Goal of the exercise ▸ Put the lines from the one containing "Where should I" through the last line, both ends included, into a numbered list without blank lines, and leave out the pictures.

Records supplied ▸
## begin

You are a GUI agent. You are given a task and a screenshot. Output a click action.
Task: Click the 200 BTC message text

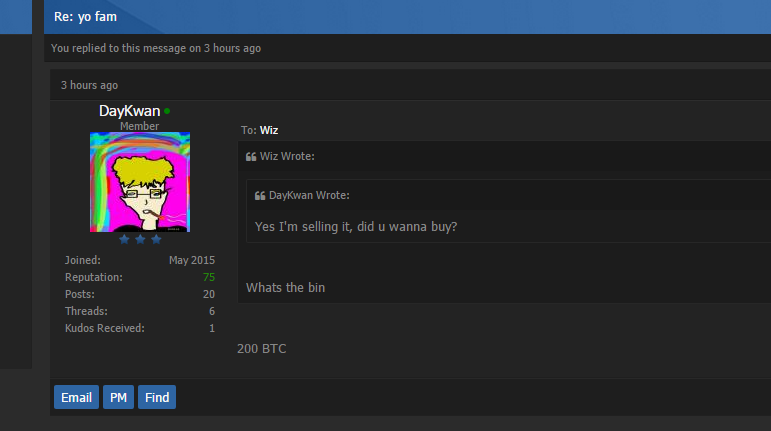click(262, 348)
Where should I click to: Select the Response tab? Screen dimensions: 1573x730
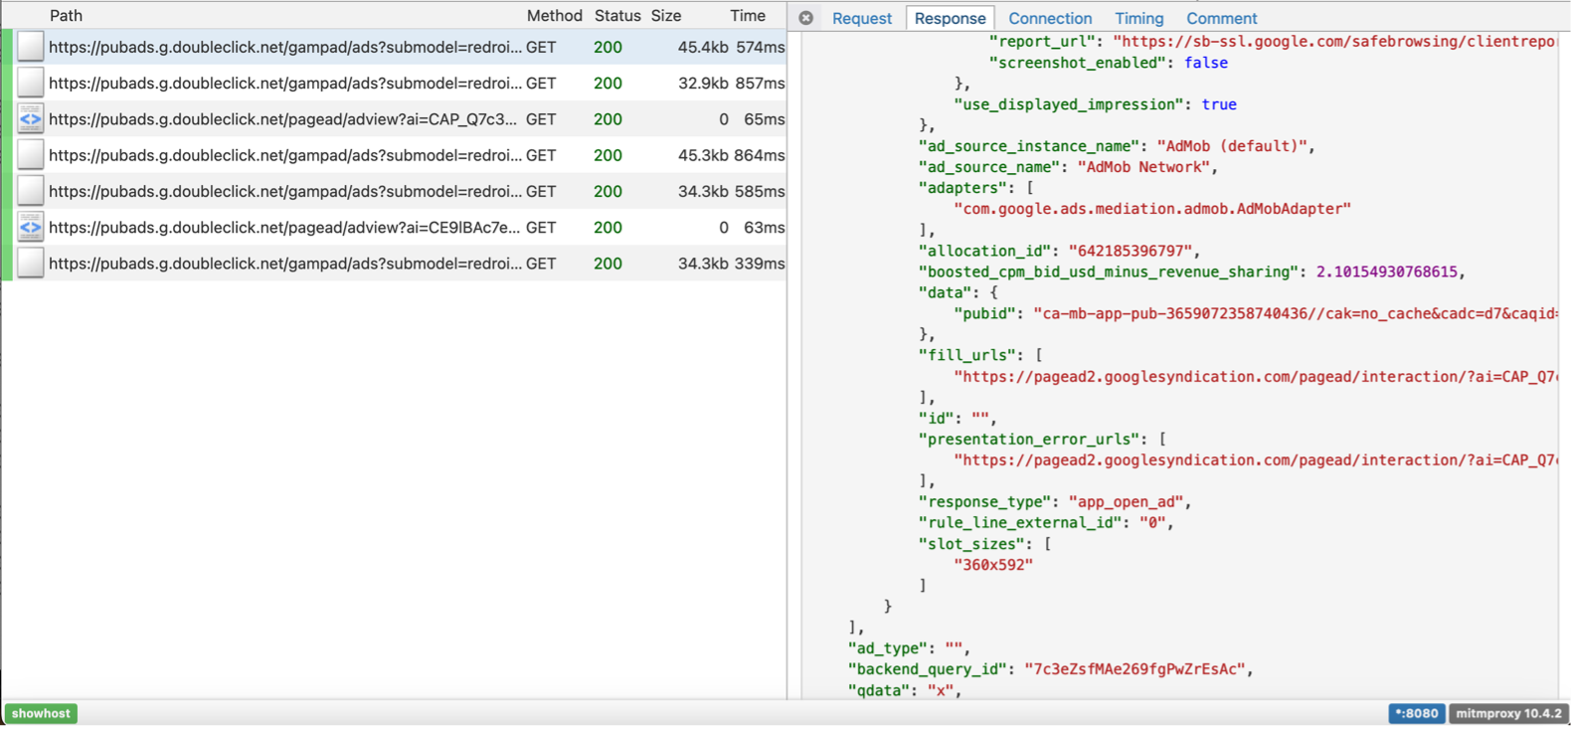tap(949, 18)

## end

Response to the exercise ▸
1. Where should I click to: Select the Response tab? Screen dimensions: 1573x730
2. tap(949, 18)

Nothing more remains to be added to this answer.